Meskipun smartwatch baru booming beberapa tahun belakangan, rupanya Smartwatch disebut-sebut sebagai generasi selanjutnya dari perangkat yang diciptakan untuk mengubah kehidupan konsumen.

Siapa sangka, sebelumnya penyedia layanan jam pintar ini, kerap dimanfaatkan industri kesehatan untuk mendapat wawasan lebih luas tentang kebiasaan pasiennya.
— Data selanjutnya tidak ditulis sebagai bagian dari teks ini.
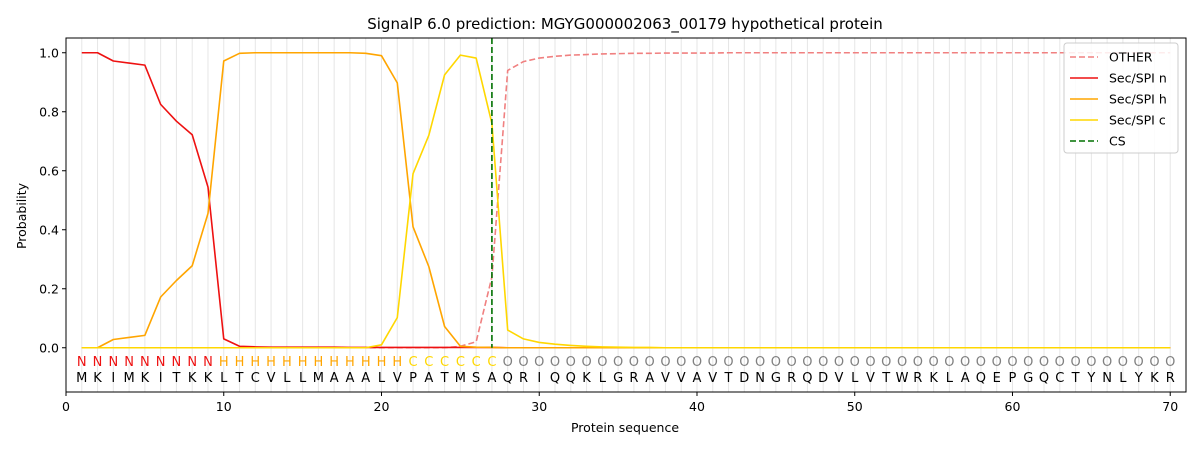 This screenshot has height=450, width=1200. Describe the element at coordinates (49, 230) in the screenshot. I see `y-tick-label: 0.4` at that location.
Namun kini dalam beberapa tahun ke depan, pasar smartwatch diprediksi akan mengalami kenaikan dengan penambahan fungsi baru dan peningkatan keunggulannya.

Banyak berpendapat smartwatch akan mengalami pertumbuhan yang signifikan, akan mampu mendekati tingkat penjualan smartphone yang setiap tahunnya tercatat mencapai 1,5 miliar unit.
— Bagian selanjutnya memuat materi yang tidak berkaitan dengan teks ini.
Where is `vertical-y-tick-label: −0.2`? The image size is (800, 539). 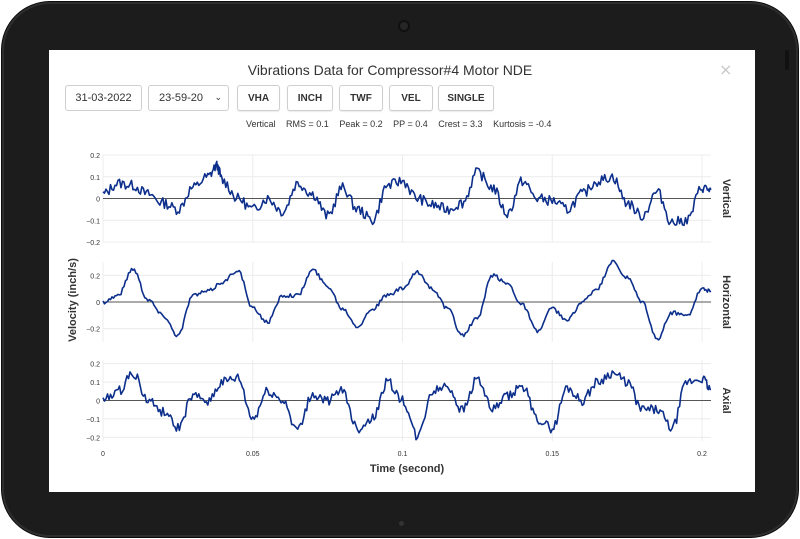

Hal ini juga diperkuatkan dengan raksasa teknologi seperti Apple, Samsung, LG, Honor dan Xiomi masih sangat serius untuk menggarap jam tangan pintar di tengah kompetisi smartphone mereka.

Sama halnya dengan Google meski kurang peminat saat peluncuran 2 Smartwatch mereka di Awal 2017, namun Google masih tetap ikut meramaikan persaingan produk teknologi pasar jam tangan pintar kali ini.

Terbukit karena Google baru-baru ini mengajukan paten pemanfaatan sensor agar bisa mendeteksi gerakan dan melacak posisi jari. Teknologi ini akan mempermudah mengendalikan smartwatch. Idenya adalah dengan memanfaatkan sensor-emitor yang berguna sebagai “mouse pad” virtual.